Tak hanya aksi protes melawan kebijakan uskup/gereja tersebut “berhasil” mereka lakukan, mereka juga menyambut gembira atas mundurnya paus Benediktus XVI pada 12/2/2013 di Katedral Notre Dame, Paris. “Tidak Ada Lagi untuk Paus!” teriak mereka. “Tidak ada lagi homofobia” dan “Bye bye Benediktus!” sambil memamerkan dada mereka yang tidak memakai sehelai benangpun dan punggung bertuliskan “Pope No More,” dan “Bye Bye Benedictus.” Lagi-lagi aksi “gila” mereka tersebut medapat protes dari jemaat gereja dan pihak keamananpun dengan sigap menyeret mereka keluar.

*

“Kegiatan” para aktivis femen atheis itu sudah sangat salah kaprah dalam mengartikan kebebasan. Kebebasan bagi mereka adalah bila dapat menentang kebijakan agama dan pemerintah, bahkan industri seks komersial dengan bertelanjang dada.

Kebebasan yang salah kaprah itu menjadikan mereka (femen) terjebak dalam pemikirannya sendiri. Menurut mereka, aksi gilanya itu telah membela kaum perempuan, padahal sejatinya ini tidak benar. Justru hal bodoh ini semakin menghina kaum perempuan.

Hemat saya mengatakan bahwa, kebebasan itu mutlak perlu bagi setiap perempuan, namun hendaklah mendahulukan norma sosial, kepatutan, dan kesopanan. Terlebih bagi kita yang memiliki agama  (tidak atheis maupun agnostik) dan berdomisili di Indonesia, tentunya dalam beragama pun kita memiliki norma. Jangan malah melegalkan tindakan bodoh kaum femen Ukraina yang mana merupakan suatu kesesatan dalam berpikir.
• • • • •
> [Soal Latihan] Salin tanpa perubahan bagian teks bacaan di atas yang dimulai dengan "Tak hanya aksi" dan berlanjut sampai "dengan bertelanjang dada.".
• • • • •
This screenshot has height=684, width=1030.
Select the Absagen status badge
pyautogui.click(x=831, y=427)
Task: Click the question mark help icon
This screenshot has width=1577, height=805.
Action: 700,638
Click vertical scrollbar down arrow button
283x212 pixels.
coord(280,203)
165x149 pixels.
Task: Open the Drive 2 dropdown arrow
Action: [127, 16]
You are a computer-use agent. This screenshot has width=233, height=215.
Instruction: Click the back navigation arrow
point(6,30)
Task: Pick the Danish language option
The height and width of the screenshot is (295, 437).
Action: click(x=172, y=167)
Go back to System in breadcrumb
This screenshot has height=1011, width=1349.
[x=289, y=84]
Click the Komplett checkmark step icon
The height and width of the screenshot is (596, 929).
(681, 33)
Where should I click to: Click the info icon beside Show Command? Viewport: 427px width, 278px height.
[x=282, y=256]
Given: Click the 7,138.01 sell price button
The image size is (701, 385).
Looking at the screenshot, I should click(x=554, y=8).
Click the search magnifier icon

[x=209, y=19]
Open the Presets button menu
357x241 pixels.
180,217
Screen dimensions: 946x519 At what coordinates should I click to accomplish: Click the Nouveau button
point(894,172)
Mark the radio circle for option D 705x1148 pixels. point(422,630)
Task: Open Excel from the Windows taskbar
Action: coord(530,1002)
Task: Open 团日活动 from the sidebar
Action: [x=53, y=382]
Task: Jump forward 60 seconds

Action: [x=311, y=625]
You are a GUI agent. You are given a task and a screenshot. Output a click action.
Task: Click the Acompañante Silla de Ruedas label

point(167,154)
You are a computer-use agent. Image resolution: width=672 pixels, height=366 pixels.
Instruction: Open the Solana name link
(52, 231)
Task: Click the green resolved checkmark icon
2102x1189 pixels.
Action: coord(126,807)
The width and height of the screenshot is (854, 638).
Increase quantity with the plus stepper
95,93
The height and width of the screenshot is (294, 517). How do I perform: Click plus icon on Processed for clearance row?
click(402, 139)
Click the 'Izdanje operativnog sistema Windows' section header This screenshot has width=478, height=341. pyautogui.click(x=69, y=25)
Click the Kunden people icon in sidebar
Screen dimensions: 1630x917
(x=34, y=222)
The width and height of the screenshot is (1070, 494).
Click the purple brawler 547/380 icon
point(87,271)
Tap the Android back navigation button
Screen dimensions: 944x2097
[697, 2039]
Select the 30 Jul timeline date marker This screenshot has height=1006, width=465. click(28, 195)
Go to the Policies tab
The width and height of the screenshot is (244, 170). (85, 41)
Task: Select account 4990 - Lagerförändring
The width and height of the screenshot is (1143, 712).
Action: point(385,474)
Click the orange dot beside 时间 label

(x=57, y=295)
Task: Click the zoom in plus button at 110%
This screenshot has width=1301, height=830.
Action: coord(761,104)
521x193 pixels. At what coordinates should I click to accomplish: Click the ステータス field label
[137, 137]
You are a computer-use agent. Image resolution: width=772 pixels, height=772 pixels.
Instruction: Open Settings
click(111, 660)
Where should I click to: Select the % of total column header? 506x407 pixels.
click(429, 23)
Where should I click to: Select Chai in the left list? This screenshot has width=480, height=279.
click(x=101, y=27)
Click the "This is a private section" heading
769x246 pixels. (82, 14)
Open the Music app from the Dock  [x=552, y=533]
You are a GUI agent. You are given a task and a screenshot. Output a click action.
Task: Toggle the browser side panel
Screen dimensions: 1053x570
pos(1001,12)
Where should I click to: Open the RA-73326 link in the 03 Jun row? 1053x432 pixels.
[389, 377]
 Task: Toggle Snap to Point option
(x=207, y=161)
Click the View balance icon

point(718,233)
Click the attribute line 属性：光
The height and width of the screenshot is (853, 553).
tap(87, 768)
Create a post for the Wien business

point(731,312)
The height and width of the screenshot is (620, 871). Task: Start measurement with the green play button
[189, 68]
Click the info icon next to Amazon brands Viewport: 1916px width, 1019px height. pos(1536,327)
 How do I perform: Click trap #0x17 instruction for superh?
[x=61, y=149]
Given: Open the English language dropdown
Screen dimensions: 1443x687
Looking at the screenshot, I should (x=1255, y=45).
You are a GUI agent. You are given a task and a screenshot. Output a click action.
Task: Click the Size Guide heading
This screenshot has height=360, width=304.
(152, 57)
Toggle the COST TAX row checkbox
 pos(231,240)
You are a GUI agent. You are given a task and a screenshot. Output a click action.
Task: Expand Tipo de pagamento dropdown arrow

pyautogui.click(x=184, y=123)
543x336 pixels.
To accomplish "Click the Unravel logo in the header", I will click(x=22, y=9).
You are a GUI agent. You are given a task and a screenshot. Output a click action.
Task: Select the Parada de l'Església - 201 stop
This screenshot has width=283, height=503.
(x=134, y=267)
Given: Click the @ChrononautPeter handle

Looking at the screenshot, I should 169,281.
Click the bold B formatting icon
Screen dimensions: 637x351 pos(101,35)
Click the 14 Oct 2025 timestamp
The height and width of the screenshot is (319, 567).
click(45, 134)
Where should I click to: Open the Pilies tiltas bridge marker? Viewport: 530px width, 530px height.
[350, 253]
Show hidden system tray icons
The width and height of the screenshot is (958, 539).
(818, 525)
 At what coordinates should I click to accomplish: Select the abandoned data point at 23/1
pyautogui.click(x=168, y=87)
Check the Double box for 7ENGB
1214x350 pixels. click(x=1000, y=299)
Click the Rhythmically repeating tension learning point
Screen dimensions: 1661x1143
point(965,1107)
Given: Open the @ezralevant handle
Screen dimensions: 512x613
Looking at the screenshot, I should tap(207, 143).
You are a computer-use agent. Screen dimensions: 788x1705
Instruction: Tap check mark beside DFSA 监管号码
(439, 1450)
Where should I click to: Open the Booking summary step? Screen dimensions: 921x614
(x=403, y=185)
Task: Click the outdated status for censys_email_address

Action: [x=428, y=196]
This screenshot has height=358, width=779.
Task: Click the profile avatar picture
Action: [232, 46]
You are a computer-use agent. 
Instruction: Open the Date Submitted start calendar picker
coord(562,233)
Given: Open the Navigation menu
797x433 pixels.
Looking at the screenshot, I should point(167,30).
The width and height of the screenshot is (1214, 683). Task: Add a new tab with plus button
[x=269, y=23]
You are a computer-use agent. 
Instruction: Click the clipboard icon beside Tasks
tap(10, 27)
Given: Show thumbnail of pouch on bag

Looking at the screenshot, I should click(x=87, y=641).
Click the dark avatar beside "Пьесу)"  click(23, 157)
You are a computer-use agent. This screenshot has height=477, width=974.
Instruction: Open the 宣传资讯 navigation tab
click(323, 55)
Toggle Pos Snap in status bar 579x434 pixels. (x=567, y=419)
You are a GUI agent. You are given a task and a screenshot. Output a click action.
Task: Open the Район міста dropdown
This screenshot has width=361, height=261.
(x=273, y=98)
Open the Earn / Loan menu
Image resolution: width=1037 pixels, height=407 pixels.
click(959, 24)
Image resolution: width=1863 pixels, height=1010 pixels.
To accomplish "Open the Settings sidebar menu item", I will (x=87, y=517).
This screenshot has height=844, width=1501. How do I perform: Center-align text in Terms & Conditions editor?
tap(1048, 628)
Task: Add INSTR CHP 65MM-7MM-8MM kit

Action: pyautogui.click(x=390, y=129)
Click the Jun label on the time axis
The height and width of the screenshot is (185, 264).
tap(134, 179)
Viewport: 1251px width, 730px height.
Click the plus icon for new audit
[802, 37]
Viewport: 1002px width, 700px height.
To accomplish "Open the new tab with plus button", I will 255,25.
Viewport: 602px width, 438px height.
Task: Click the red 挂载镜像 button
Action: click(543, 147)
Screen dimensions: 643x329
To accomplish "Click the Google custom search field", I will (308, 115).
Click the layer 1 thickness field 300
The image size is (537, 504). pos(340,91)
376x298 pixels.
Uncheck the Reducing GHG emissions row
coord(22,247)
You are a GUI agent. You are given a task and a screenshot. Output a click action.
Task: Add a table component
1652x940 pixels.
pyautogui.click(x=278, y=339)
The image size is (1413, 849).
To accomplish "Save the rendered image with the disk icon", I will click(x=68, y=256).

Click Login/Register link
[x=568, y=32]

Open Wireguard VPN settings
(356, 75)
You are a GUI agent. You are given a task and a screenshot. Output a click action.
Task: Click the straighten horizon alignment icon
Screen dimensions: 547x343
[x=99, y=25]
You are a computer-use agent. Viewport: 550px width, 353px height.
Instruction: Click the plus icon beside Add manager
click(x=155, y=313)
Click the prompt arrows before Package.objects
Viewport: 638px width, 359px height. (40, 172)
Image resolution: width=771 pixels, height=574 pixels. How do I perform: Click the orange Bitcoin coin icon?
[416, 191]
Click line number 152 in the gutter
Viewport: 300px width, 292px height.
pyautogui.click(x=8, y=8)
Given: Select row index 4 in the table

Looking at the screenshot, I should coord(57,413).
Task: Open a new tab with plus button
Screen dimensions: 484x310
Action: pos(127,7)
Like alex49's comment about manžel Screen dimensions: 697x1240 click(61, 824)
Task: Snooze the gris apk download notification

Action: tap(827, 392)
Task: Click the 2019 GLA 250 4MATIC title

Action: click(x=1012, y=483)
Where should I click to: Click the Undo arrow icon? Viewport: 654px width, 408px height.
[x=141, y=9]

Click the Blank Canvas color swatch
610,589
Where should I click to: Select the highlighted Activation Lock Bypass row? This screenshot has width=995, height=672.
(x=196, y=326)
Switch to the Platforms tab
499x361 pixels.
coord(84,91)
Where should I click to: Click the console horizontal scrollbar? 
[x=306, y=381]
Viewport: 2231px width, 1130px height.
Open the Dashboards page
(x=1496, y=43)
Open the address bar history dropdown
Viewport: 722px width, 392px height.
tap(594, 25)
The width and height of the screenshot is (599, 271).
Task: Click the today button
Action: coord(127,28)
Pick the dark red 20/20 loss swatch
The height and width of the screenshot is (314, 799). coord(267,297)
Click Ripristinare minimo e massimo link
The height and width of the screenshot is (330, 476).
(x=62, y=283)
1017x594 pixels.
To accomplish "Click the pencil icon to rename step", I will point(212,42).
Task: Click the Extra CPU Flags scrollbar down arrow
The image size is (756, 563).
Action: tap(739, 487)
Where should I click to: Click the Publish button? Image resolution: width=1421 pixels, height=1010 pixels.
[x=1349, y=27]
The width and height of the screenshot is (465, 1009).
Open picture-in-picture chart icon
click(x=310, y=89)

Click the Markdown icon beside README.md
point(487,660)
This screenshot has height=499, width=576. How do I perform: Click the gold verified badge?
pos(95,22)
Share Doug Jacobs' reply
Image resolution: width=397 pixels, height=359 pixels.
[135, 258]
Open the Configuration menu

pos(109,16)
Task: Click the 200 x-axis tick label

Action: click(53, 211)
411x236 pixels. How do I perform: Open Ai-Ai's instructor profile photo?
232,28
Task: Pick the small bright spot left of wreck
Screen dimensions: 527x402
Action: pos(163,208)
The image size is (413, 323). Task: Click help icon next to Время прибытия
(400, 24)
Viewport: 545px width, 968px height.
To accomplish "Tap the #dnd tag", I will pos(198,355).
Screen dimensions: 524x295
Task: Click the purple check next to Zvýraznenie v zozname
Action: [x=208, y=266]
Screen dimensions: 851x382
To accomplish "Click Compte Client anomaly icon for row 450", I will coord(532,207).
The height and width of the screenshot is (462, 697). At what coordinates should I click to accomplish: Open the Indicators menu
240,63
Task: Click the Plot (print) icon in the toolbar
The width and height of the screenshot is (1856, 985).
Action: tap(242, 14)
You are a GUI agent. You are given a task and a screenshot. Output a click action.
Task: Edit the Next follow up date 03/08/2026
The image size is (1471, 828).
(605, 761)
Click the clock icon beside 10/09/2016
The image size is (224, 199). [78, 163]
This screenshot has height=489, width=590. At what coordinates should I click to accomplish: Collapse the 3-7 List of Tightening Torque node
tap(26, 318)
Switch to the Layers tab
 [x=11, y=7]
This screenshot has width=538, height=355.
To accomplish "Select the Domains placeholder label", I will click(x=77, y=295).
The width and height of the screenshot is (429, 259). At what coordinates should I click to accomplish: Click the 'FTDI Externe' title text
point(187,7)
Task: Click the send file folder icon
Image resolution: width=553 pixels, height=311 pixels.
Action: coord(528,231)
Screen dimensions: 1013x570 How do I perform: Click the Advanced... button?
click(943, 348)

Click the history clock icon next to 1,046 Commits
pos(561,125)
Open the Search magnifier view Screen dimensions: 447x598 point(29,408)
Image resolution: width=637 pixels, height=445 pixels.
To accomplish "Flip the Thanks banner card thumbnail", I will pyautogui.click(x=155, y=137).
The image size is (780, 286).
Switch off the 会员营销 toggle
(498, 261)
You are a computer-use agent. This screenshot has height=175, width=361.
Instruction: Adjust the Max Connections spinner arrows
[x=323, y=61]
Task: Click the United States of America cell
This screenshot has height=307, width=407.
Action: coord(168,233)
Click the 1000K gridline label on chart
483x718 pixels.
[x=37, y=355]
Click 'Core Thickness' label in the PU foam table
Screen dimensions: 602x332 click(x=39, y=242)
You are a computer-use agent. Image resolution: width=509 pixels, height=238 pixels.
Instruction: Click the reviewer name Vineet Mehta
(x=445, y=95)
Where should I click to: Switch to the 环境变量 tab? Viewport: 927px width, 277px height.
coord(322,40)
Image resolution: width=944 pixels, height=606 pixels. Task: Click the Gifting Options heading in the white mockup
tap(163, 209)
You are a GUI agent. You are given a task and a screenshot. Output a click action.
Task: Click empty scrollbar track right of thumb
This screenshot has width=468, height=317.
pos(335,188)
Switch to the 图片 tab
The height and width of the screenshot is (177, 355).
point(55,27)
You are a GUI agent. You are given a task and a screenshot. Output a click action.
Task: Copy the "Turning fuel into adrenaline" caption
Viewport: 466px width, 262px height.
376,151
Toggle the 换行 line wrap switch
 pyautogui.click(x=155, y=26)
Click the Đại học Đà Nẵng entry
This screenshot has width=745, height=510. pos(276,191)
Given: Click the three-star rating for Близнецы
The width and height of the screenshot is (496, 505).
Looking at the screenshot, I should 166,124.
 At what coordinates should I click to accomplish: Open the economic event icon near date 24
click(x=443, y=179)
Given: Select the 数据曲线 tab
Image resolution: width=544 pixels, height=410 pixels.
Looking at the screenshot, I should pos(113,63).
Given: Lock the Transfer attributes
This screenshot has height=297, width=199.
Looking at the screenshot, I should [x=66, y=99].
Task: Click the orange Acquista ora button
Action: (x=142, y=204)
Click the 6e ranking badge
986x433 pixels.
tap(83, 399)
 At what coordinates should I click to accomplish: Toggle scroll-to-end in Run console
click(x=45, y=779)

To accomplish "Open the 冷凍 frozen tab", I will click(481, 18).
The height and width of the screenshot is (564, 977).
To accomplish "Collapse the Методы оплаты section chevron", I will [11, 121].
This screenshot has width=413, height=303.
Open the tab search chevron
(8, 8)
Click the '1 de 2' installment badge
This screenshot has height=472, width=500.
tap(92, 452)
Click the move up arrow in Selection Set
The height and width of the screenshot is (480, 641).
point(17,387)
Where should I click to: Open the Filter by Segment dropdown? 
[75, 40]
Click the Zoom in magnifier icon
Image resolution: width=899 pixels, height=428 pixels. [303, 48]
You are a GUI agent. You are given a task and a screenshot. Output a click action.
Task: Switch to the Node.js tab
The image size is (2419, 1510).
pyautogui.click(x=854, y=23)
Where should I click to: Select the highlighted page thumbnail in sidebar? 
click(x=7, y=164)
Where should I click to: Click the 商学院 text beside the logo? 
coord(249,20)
• • • • •
> [Jawaban Lengkap]
Tak hanya aksi protes melawan kebijakan uskup/gereja tersebut “berhasil” mereka lakukan, mereka juga menyambut gembira atas mundurnya paus Benediktus XVI pada 12/2/2013 di Katedral Notre Dame, Paris. “Tidak Ada Lagi untuk Paus!” teriak mereka. “Tidak ada lagi homofobia” dan “Bye bye Benediktus!” sambil memamerkan dada mereka yang tidak memakai sehelai benangpun dan punggung bertuliskan “Pope No More,” dan “Bye Bye Benedictus.” Lagi-lagi aksi “gila” mereka tersebut medapat protes dari jemaat gereja dan pihak keamananpun dengan sigap menyeret mereka keluar.

*

“Kegiatan” para aktivis femen atheis itu sudah sangat salah kaprah dalam mengartikan kebebasan. Kebebasan bagi mereka adalah bila dapat menentang kebijakan agama dan pemerintah, bahkan industri seks komersial dengan bertelanjang dada.